The rubber sole on the university's is definitely a plus, but is black too formal for anything but a suit or jacket?


----------



## Dmontez (Dec 6, 2012)

Oxfords and jeans do not work together. If you insist on wearing jeans maybe try blucher boots.


----------



## SG_67 (Mar 22, 2014)

Personally, I don't care for black shoes with denim. Just a personal preference. There's no reason why you shouldn't be able to pull it off though.


----------



## watchnerd (Mar 18, 2015)

Anniversary promotion? Tell me more, as I see nothing on the website...


----------



## watchnerd (Mar 18, 2015)

Dmontez said:


> Oxfords and jeans do not work together. If you insist on wearing jeans maybe try blucher boots.


100% agree with regard to black plain or cap toe oxfords. I tried it once on a whim (with AE Park Avenues), it looked stupid. Even with black jeans.

With the Strands, it's okay, though, as all the broguing makes it look more casual.

I'm wearing AE Jeffersons today in walnut with jeans and it looks fine.


----------



## nnjacob (Apr 1, 2015)

watchnerd said:


> Anniversary promotion? Tell me more, as I see nothing on the website...

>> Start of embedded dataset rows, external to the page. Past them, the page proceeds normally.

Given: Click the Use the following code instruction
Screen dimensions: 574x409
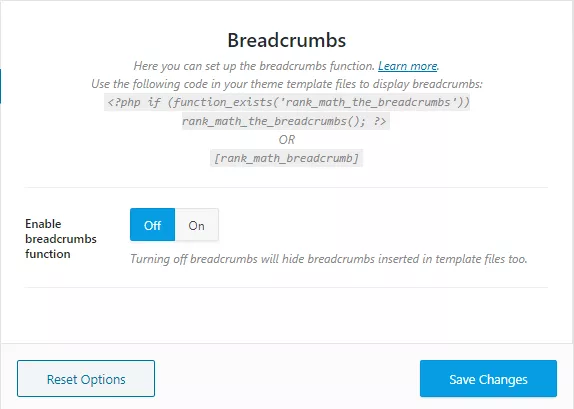Looking at the screenshot, I should (x=287, y=84).
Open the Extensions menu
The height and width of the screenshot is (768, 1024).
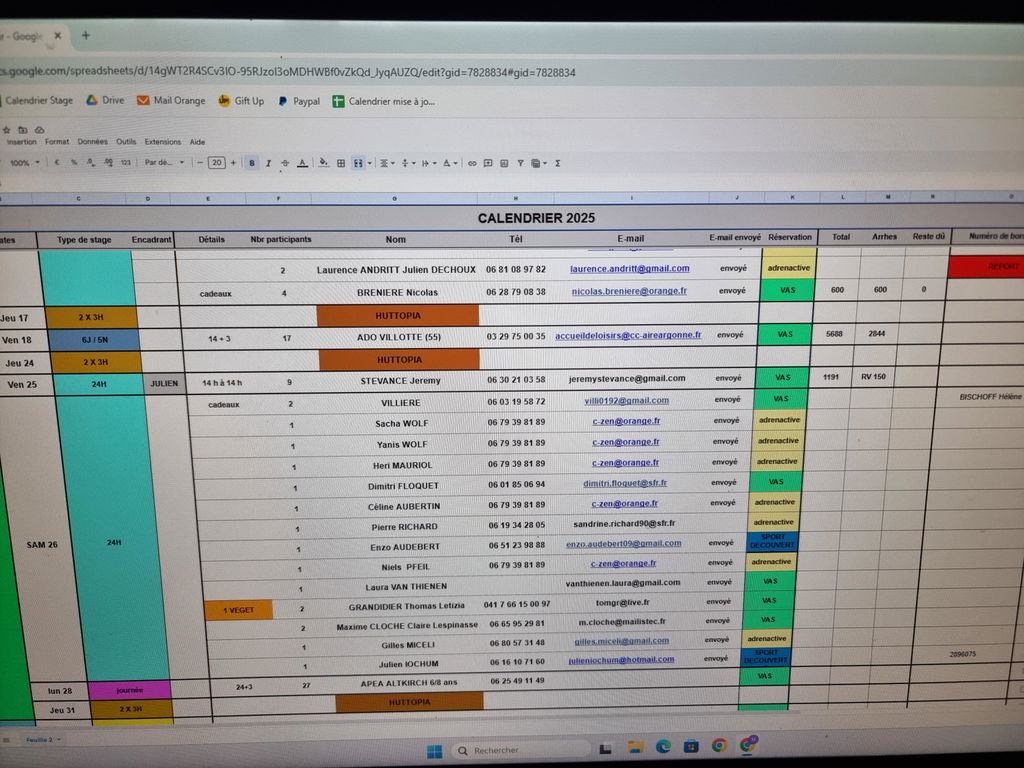[x=163, y=142]
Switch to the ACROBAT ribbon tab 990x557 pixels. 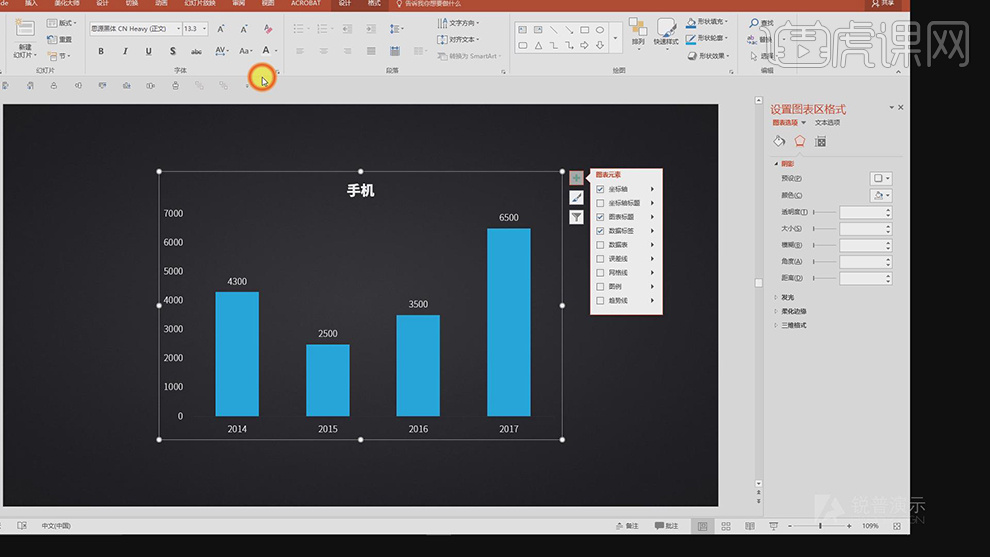click(305, 4)
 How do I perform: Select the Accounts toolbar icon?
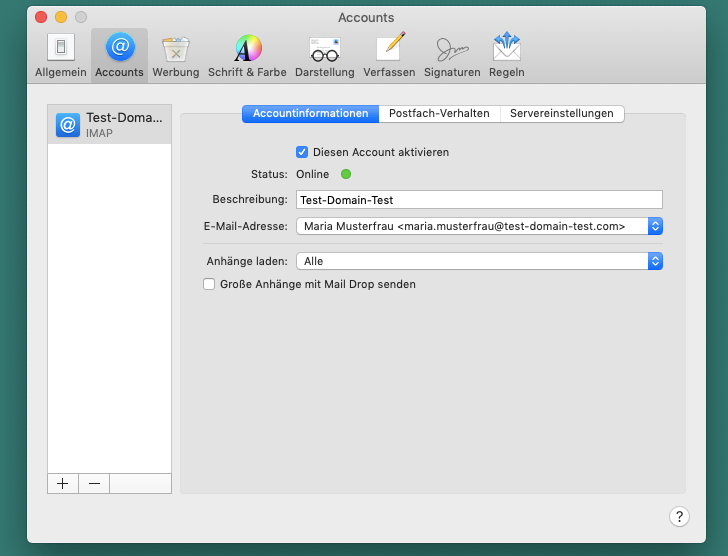point(119,55)
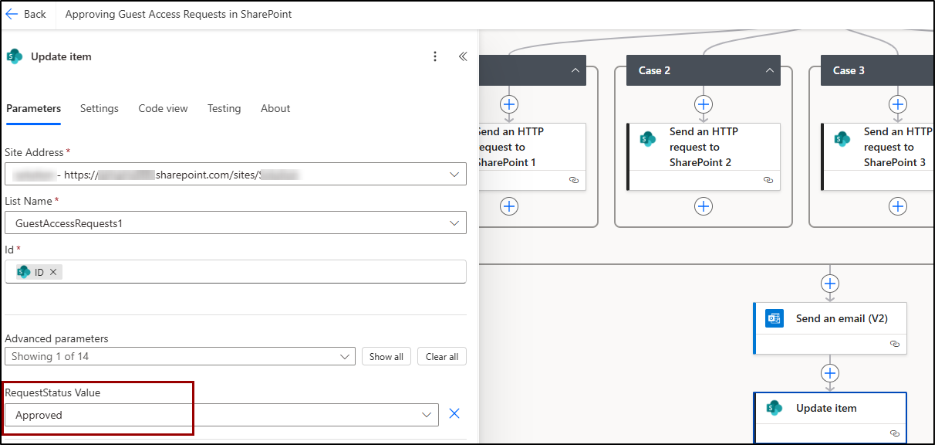This screenshot has height=445, width=936.
Task: Click the Show all button
Action: [x=386, y=357]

The sale officially starts tomorrow, but the sale prices are up on AllenEdmonds.com and ShoeBank.com. (For instance, https://www.allenedmonds.com/aeonline/producti_SF6213_1_40000000001_-1?style=6213)


----------



## watchnerd (Mar 18, 2015)

Photo taken just now: AE Jefferson wingtips in walnut, Levi's 514 rigid denim, Bugatchi socks



(I don't know why it came out sideways when I posted here...)


----------



## Oldsarge (Feb 20, 2011)

I see nothing wrong with the University's with jeans but not in black. Definitely not in black. I don't understand why AE even offers them in black. Walnut is your color with denim though Bob's Chili would also work. Pity they don't offer that style in tan.


----------



## 127.72 MHz (Feb 16, 2007)

+1 for wearing them with denim. I know black is basic but at times I wonder who makes the final call at Allen Edmonds as to the color combinations they offer.


----------



## mreams99 (Jan 7, 2015)

The Lexington is also on sale, and would good with jeans (but not in black).


----------



## watchnerd (Mar 18, 2015)

mreams99 said:


> The Lexington is also on sale, and would good with jeans (but not in black).

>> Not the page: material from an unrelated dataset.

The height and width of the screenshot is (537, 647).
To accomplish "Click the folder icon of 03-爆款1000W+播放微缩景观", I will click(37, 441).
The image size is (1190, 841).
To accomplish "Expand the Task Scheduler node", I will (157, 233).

I also have the Lexington, in bourbon. Yes, it also goes well with jeans. The blucher / Derby style goes well with jeans.


----------



## Odradek (Sep 1, 2011)

127.72 MHz said:


> I wonder who makes the final call at Allen Edmonds as to the color combinations they offer.


My thoughts exactly.


----------



## nnjacob (Apr 1, 2015)

How about a McAllister in merlot? I'm definitely not opposed to a blucher, but I really like the wingtips on the mcallister and would like something that could be dressed up if necessary.


----------



## DRWWE (Jul 6, 2009)

I wear their black McTavish wingtips (Rough Collection) with jeans all the time. I like the look. Of course these shoes are a bit more casual than the Universities.


----------



## ChrisRS (Sep 22, 2014)

watchnerd said:


> I also have the Lexington, in bourbon. Yes, it also goes well with jeans. The blucher / Derby style goes well with jeans.

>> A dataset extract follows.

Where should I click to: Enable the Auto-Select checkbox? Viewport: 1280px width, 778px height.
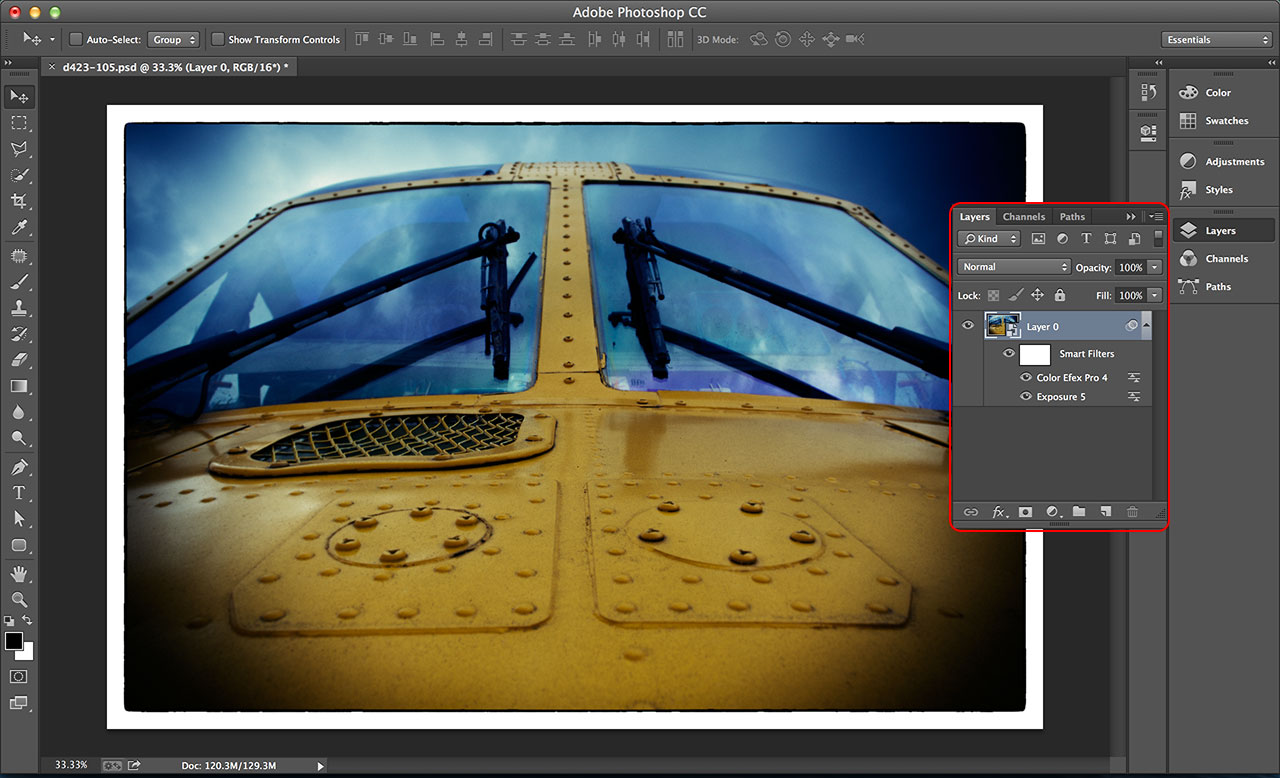(x=74, y=39)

I have the Lexington's in walnut and I do not like them with jeans. They are too clean a line, too finished. I will be looking for a pair of the Strandmoks for jeans and chinos.


----------



## barneco (Mar 4, 2014)

I have the McAllister in bourbon that I wear with a nice dark denim on a regular basis. Many would have objections to not only the bal, but also a wingtip with demin, but I think it works well. I think merlot would be "ok" but a chili/bourbon/walnut would be even better, imho.



nnjacob said:


> How about a McAllister in merlot? I'm definitely not opposed to a blucher, but I really like the wingtips on the mcallister and would like something that could be dressed up if necessary.


----------



## Dmontez (Dec 6, 2012)

watchnerd said:


> I'm wearing AE Jeffersons today in walnut with jeans and it looks fine.


No, it doesn't.


----------



## watchnerd (Mar 18, 2015)

ChrisRS said:


> I have the Lexington's in walnut and I do not like them with jeans. They are too clean a line, too finished. I will be looking for a pair of the Strandmoks for jeans and chinos.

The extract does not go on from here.